“Little matter, what little matter?” he asked quickly once they were in the street.
When Gwendolen ignored the question and marched ahead, he grabbed hold of her arm and pulled her back. She glared at his hand on her arm until he let her go. “I’m not your dog on a leash, Inspector,” she bridled. The memory of Oxford hung between them.
“My apologies.”
He retrieved his actual dog from the lamppost that it was tied to. The dog greeted Gwendolen like an old friend, softening her mood, and she relented and told him how Nellie had phoned for help, and he told her of the murder that never was. “Something happened in there,” he said, “but I can’t for the life of me figure out what.”
He flagged down a taxi and told her he needed to pick something up from Bow Street and then he had to go to Southwark mortuary.
“Dear God—not Freda or Florence?”
“No, no, I didn’t mean to alarm you.” Much of their relationship so far seemed to have been built on them causing alarm to each other.
He soon returned from the police station, clutching another silver shoe, and held it up next to the first one, which he had left in her keeping. “What do you think?
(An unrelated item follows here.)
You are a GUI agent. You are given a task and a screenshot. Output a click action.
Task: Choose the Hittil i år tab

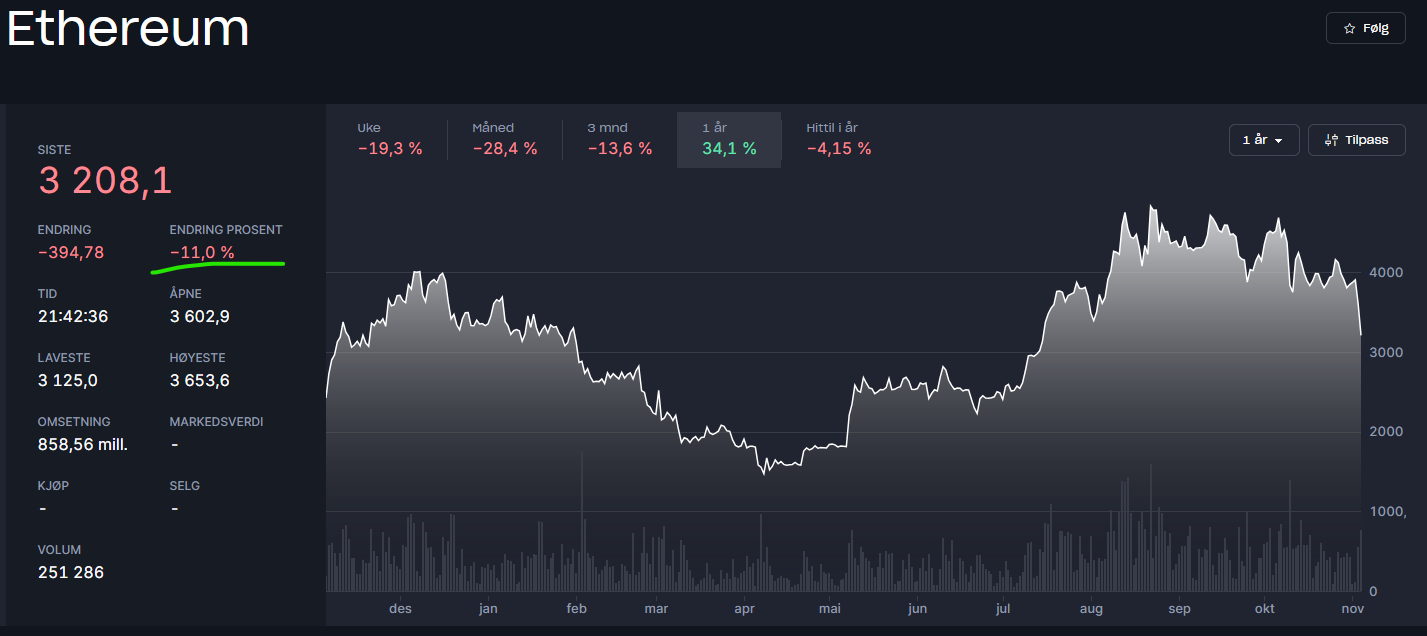(x=839, y=139)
Are they a pair?”
“Well, they look like they are, but it’s hard to be completely certain. But look…” she said, turning over the shoe in her hand. “You haven’t examined it thoroughly. I make a better detective than you, Inspector.” The shoe had been branded with its ownership, initials burnt into the leather sole—“with a charred stick, probably,” she said. “My brother Dickie used to do that, not with his shoes but pretty much everything else. I expect the girls in the dance schools get mixed up all the time, they all look alike—the shoes, I mean, not the girls. An M and a C—does that mean anything to you, Inspector?”
He looked at the sole of the shoe he had brought from the station. It was a match. The same initials. Yes, it did mean something to him. It meant a great deal. “A girl called Minnie Carter,” he said.
“And she’s dead?”
“Yes.”
“In the mortuary we’re going to?”
“That I’m going to. I hope to find her there. I promised her mother. Minnie was wearing one of the shoes when she was pulled from the river.”
“And you found its partner in the Sphinx. What does that mean, do you suppose?”
“I think it means that someone killed her there,” Frobisher said. “Isn’t that obvious?”
“Not that someone wants you to think that she was killed there?”
Frobisher sighed heavily and said, “Occam’s razor, Miss Kelling. You have a tendency to overcomplicate.”
“And you have a tendency to oversimplify. There are people trying to ruin Nellie.”
“I am one of those, may I remind you.”
“And your Inspector Maddox is another.”
“So I have recently learnt.” Frobisher sighed again. “We need to talk about ‘my’ Inspector Maddox.”
On the journey to Southwark he related Edith’s confession to her. Gwendolen had a strong stomach but nonetheless felt nauseated at what he told her. “Can’t you arrest Maddox?” she asked. “Today, now, before he does more harm? Before he ensnares more girls?”
“I only have Edith’s word,” Frobisher said. “And to be honest, her motives are not entirely clear. I need incontrovertible evidence. Even if some of the girls came forward, I’m afraid they are not necessarily the kind that a jury will believe. I’m not one of those,” he added hastily. “I will find a way.”
* * *
—
“I don’t want you to accompany me inside,” he said when the cab drew up in Southwark.
“Yet I shall.”
The dog was more obedient and waited in the cab, guarding the silver shoes.
“The little lady was just about to move on,” the mortuary attendant said. “You found her in the nick of time.”
It was, as expected, a bleak place. Several bodies lay on marble slabs, lining the walls. Some were still on the trolleys they had arrived on, all were covered by thin sheets. Cadavers. How Gwendolen hated that word. The cold air of the mortuary had a scent familiar to her from the war. Strong disinfectant fighting and failing to cover the scent of decomposition and, here, also the stink of formaldehyde from embalming fluid. She thought she might have to resort to the smelling salts that she always carried in her bag. For others usually, rather than herself. Miss Rogerson in particular had been prone to the vapours.